* [THE TASKS]:
a - In the reflection on a kiss, what does the writer say we were born to do?
b - From the reflection on a kiss, retype the stretch from "Still, I liked" through "bestowed on me." without changing any of its wording.

* [ARTICLE]:
━━━━━━━━━━━━━━━━━━━━━━━━━━━━━━
Still, I liked it. I felt like I no longer existed, that I could disappear and be content. I liked it as much as I've ever liked anything. I liked that it was you. I could close my eyes and think of nothing but kissing you, and you would be an inchoate goodness, no longer a person of parts, no longer the memories I had of you, no longer anything but the kiss that you bestowed on me.

I do not know how it was created, what magic of chemistry built the sensation, but I liked it. For a moment, the small, easily bruised, timid fawn within me flourished, grew to encompass my whole world and felt that it had touched what it knew could be but had feared would never be.

What difference does it make that I am or I am not if I feel that I am? Isn't it just the same as looking at rocks, trees and sea? They may be things we create out of a reality too difficult to represent as it is but they are what they are to us. They make no sense in any other way. Even if we spend some small time thinking about what they really are, we soon tire of the impracticality. We were born to manipulate the world -- literally and symbolically -- and concepts that we can do nothing with we don't waste too much energy on.
━━━━━━━━━━━━━━━━━━━━━━━━━━━━━━
* [INFORMATION SHOWN]:
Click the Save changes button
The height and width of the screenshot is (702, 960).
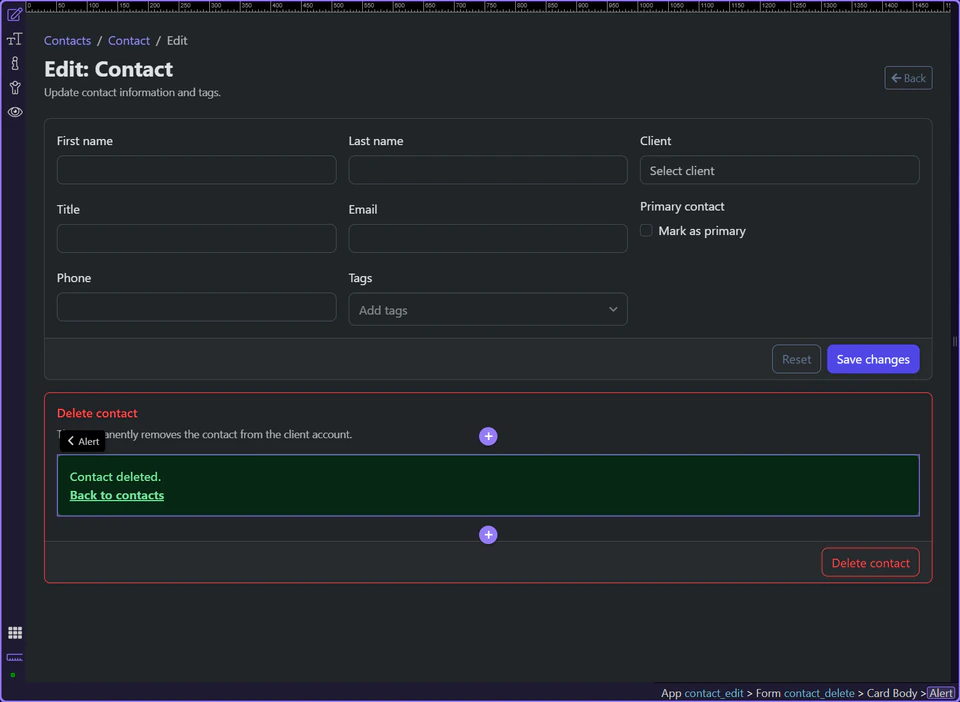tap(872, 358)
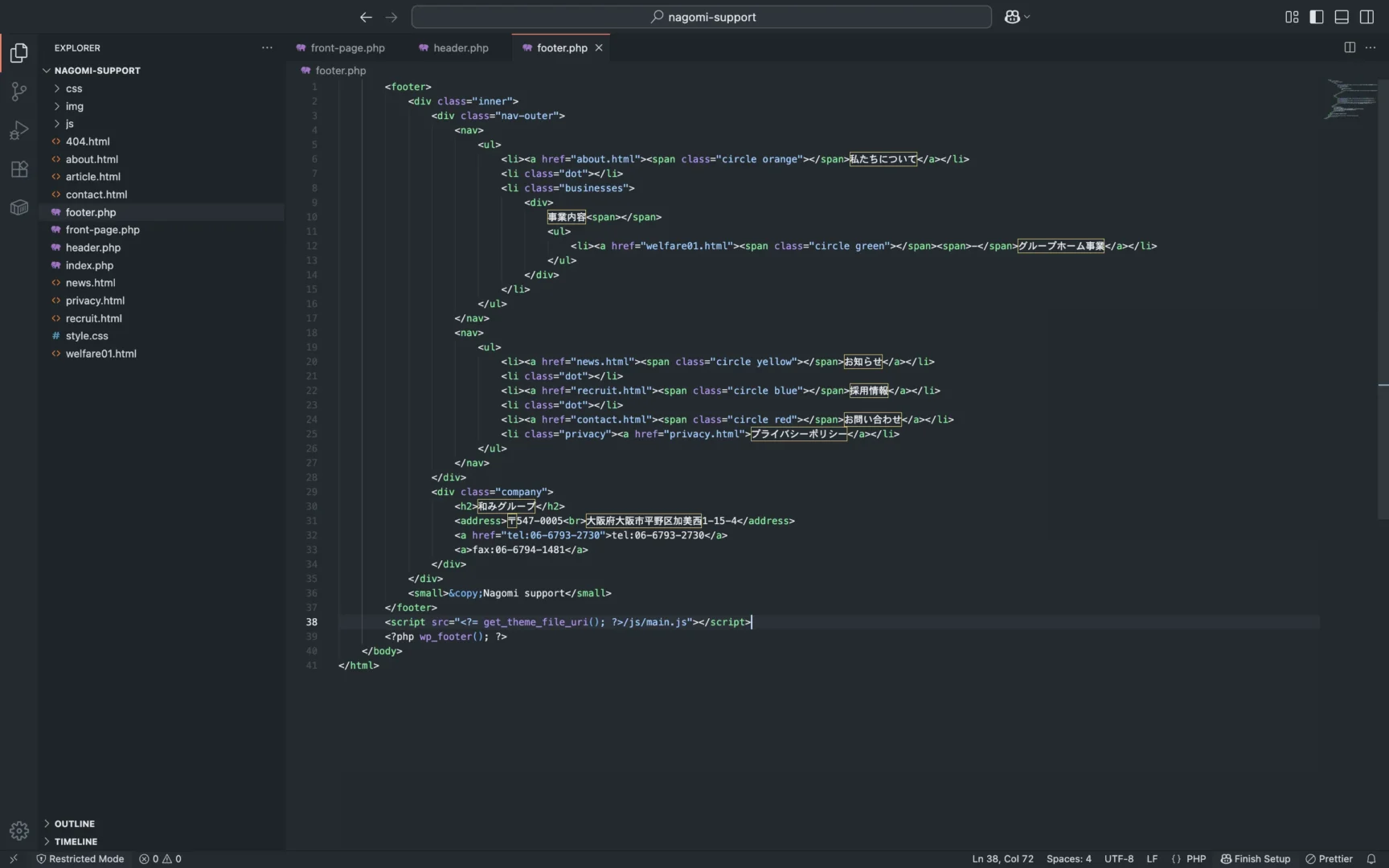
━━━━━━━━━━━━━━━━━━━━━━━━━━━━━━
* [PER-TASK ANSWERS]:
a - We were born to manipulate the world, literally and symbolically.

b -
Still, I liked it. I felt like I no longer existed, that I could disappear and be content. I liked it as much as I've ever liked anything. I liked that it was you. I could close my eyes and think of nothing but kissing you, and you would be an inchoate goodness, no longer a person of parts, no longer the memories I had of you, no longer anything but the kiss that you bestowed on me.